_Problem to solve_. Find and copy each line of the records where the string "agent" shows up.

_Material for this exercise_.

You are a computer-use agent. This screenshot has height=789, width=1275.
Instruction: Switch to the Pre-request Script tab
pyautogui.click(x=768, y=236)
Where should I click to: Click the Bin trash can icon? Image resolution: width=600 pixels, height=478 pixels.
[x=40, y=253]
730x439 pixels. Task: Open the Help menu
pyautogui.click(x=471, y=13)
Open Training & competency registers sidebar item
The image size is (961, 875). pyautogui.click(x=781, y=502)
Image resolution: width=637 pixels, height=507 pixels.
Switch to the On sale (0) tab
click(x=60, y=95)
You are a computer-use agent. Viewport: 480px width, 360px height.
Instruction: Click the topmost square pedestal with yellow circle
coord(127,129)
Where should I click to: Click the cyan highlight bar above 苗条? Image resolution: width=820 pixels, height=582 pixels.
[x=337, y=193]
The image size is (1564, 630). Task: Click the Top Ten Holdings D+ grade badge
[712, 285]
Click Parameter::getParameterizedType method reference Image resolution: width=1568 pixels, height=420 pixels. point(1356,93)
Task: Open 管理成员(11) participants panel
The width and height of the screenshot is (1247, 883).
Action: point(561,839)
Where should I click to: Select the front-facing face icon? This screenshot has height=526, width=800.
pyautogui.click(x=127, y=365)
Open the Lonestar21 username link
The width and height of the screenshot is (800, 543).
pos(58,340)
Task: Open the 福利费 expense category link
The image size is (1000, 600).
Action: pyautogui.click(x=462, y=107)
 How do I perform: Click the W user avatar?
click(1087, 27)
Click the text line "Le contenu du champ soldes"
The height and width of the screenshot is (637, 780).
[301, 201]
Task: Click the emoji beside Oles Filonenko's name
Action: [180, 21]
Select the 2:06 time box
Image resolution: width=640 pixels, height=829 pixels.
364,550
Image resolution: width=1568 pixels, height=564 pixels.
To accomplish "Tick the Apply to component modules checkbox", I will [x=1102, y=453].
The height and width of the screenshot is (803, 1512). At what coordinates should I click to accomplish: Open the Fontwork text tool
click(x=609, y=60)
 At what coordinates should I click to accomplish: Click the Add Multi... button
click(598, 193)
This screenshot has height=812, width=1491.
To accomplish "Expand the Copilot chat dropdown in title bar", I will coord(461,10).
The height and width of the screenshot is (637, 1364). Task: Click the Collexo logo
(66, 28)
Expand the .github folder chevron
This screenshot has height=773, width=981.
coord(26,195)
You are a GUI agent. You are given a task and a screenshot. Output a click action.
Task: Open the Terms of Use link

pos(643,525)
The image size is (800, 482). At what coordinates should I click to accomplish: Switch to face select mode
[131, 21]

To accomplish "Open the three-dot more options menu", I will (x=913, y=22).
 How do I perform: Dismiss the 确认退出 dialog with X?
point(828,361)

_Answer section_.
You are a computer-use agent. This screenshot has height=789, width=1275.
You are a computer-use agent. Viewport: 480px width, 360px height.
You are a GUI agent. You are given a task and a screenshot. Output a click action.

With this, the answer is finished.